Stored items:
##########
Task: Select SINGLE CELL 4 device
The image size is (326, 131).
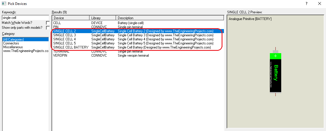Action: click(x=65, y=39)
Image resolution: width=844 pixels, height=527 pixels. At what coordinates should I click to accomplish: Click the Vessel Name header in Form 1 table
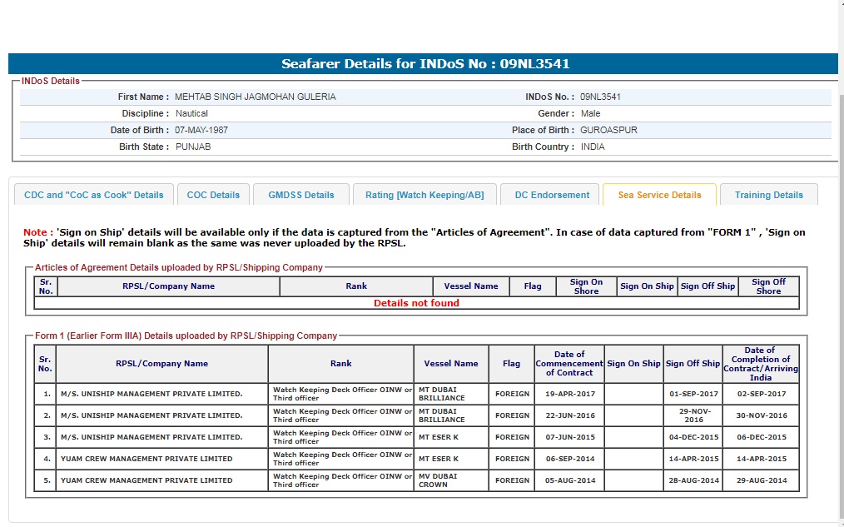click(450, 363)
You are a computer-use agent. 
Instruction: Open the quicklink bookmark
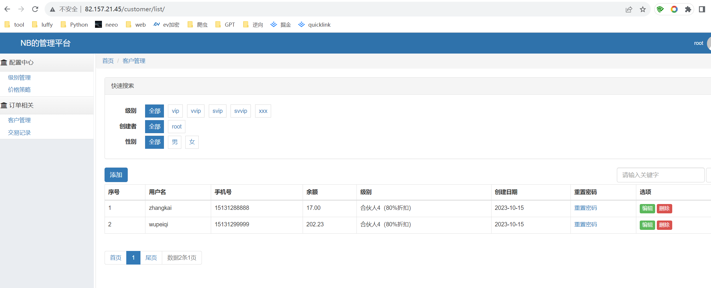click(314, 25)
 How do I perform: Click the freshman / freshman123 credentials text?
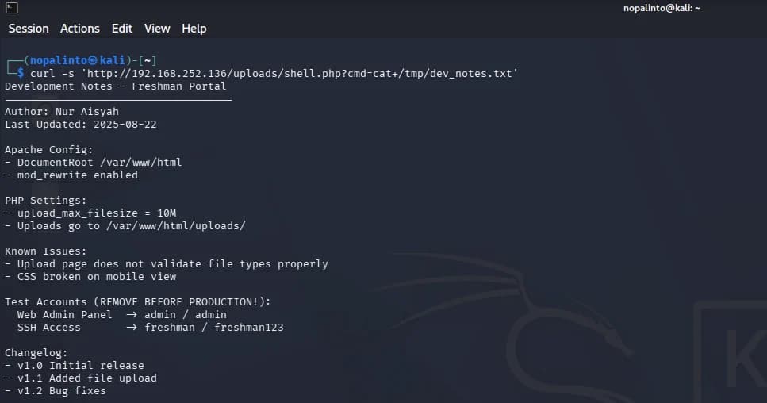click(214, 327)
##########
Could you print the data exactly as it appears and keep the pictures out?

### Task response
Task: Select SINGLE CELL 4 device
The image size is (326, 131).
Action: click(x=65, y=39)
Image resolution: width=844 pixels, height=527 pixels. At what coordinates should I click to accomplish: Click the Vessel Name header in Form 1 table
click(450, 363)
You are a computer-use agent. 
Instruction: Open the quicklink bookmark
click(314, 25)
 How do I perform: Click the freshman / freshman123 credentials text?
click(214, 327)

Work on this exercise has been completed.